Lições para o enfrentamento da resistência antimicrobiana
O episódio também expôs a face mais grave da resistência antimicrobiana (RAM), um dos maiores desafios globais à saúde pública. A contaminação do fentanil por bactérias multirresistentes — como a Klebsiella pneumoniae, capaz de inativar medicamentos carbapenêmicos, antibióticos de última linha — mostrou que falhas de produção, fiscalização e resposta aceleram a disseminação de microrganismos que causam infecções quase impossíveis de tratar. A elevada letalidade do surto na Argentina revelou que a resistência antimicrobiana (RAM) não é uma ameaça abstrata, mas um risco concreto quando a vigilância sanitária não cumpre seu papel.
As críticas dirigidas à ANMAT refletem essa percepção.

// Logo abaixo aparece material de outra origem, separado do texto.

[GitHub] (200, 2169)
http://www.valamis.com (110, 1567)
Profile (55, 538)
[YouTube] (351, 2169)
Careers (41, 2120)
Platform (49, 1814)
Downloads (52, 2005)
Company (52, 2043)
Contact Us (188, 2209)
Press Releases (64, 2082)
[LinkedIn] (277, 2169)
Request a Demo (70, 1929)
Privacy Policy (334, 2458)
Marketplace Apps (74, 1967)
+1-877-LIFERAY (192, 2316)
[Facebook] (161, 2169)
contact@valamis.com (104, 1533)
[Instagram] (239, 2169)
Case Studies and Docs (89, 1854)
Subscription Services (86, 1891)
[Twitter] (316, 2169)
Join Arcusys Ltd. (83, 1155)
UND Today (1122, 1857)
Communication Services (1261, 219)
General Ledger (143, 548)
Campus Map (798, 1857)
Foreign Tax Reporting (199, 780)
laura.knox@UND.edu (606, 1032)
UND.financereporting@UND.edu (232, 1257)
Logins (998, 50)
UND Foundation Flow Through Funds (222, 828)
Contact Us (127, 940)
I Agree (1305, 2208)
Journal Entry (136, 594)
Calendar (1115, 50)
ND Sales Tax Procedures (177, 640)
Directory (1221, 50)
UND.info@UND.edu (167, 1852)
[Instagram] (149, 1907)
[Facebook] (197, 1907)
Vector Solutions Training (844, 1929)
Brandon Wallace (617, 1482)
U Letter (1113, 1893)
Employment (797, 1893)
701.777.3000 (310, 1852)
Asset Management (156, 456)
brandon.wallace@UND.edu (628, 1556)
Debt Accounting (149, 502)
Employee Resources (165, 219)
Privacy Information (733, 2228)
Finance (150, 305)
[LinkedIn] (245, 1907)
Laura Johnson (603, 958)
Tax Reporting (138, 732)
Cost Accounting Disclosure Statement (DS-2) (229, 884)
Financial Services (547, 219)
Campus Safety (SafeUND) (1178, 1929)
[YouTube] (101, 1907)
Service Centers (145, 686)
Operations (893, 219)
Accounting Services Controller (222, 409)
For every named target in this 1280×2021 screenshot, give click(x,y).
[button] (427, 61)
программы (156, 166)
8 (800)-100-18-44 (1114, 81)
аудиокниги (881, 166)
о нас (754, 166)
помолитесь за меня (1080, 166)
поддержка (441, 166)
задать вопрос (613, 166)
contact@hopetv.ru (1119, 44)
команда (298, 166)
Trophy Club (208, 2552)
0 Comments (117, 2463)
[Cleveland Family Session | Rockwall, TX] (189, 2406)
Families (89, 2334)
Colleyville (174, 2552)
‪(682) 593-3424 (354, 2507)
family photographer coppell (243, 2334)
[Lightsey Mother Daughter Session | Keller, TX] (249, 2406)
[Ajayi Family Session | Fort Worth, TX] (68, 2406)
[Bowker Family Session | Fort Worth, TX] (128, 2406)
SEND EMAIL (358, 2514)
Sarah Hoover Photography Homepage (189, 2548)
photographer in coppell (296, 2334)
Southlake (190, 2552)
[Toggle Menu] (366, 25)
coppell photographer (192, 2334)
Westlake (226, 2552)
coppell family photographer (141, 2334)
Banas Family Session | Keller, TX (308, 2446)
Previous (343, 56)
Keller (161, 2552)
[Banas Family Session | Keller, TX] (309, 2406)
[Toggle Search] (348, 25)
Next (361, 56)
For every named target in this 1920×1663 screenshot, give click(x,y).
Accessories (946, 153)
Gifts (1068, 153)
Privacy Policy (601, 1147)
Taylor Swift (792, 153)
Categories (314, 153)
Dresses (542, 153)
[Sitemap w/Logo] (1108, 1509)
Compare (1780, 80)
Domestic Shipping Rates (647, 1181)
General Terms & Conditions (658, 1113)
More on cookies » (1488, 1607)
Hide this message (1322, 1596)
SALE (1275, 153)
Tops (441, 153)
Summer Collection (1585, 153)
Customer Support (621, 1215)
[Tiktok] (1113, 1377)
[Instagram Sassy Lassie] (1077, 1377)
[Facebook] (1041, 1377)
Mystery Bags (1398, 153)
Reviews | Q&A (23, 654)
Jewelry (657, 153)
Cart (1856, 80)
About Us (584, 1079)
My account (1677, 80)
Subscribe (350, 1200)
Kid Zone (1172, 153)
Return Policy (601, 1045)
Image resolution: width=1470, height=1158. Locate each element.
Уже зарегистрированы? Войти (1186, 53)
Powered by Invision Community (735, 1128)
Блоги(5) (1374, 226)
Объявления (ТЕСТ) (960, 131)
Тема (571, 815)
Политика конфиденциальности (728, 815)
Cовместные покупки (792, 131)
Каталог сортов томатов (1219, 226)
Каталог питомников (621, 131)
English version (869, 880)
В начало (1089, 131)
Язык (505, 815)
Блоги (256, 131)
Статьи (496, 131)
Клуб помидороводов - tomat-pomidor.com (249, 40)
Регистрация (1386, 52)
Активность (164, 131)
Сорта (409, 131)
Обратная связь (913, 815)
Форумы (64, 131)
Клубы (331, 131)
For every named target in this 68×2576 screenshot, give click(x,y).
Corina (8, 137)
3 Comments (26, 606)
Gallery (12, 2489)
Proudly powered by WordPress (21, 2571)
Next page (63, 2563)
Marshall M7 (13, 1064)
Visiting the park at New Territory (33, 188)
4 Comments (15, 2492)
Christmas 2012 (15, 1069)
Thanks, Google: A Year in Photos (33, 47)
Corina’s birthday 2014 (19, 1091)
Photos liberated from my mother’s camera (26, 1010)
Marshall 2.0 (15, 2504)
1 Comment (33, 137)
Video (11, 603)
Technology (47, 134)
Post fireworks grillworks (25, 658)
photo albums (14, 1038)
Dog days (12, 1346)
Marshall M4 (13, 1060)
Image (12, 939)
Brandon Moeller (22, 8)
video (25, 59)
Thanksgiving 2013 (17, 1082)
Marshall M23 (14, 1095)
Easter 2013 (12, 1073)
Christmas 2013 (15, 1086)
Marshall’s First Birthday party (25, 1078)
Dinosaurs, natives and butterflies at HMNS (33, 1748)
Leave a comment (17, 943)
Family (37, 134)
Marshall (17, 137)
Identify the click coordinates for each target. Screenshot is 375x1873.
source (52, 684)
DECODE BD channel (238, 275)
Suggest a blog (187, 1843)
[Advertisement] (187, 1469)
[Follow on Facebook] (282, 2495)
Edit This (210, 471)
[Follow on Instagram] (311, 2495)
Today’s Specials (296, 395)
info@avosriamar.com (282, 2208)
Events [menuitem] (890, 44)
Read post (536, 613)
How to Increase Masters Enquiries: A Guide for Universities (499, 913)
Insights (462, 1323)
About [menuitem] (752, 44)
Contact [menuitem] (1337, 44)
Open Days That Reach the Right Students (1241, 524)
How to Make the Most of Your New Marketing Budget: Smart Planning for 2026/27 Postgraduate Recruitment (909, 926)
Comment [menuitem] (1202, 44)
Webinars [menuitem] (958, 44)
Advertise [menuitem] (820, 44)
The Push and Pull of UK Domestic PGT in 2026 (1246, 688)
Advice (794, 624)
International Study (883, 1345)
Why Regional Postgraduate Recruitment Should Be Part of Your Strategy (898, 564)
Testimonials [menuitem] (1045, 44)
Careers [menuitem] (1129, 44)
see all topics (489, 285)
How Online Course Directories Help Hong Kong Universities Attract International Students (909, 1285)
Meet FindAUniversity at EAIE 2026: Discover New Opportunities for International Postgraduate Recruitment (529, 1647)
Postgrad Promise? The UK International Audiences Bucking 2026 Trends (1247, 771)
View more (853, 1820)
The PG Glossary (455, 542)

A agência é acusada de ineficiência tanto na prevenção — diante de problemas já conhecidos na farmacêutica — quanto na resposta, considerada tardia. O fato de a contaminação ter sido inicialmente detectada em um hospital e depois confirmada pelo Instituto Malbrán aponta a importância da vigilância clínica e laboratorial, mas também a insuficiência da reação regulatória.
Assim, o caso HLB deixa uma lição dupla. Para preservar a confiança nos medicamentos, não basta ter capacidade produtiva nem tradição institucional. É indispensável assegurar que as agências reguladoras tenham recursos, autonomia e respaldo político para aplicar medidas duras contra empresas centrais. Diante da ameaça crescente da resistência antimicrobiana, fortalecer esses mecanismos é fundamental para evitar novas crises.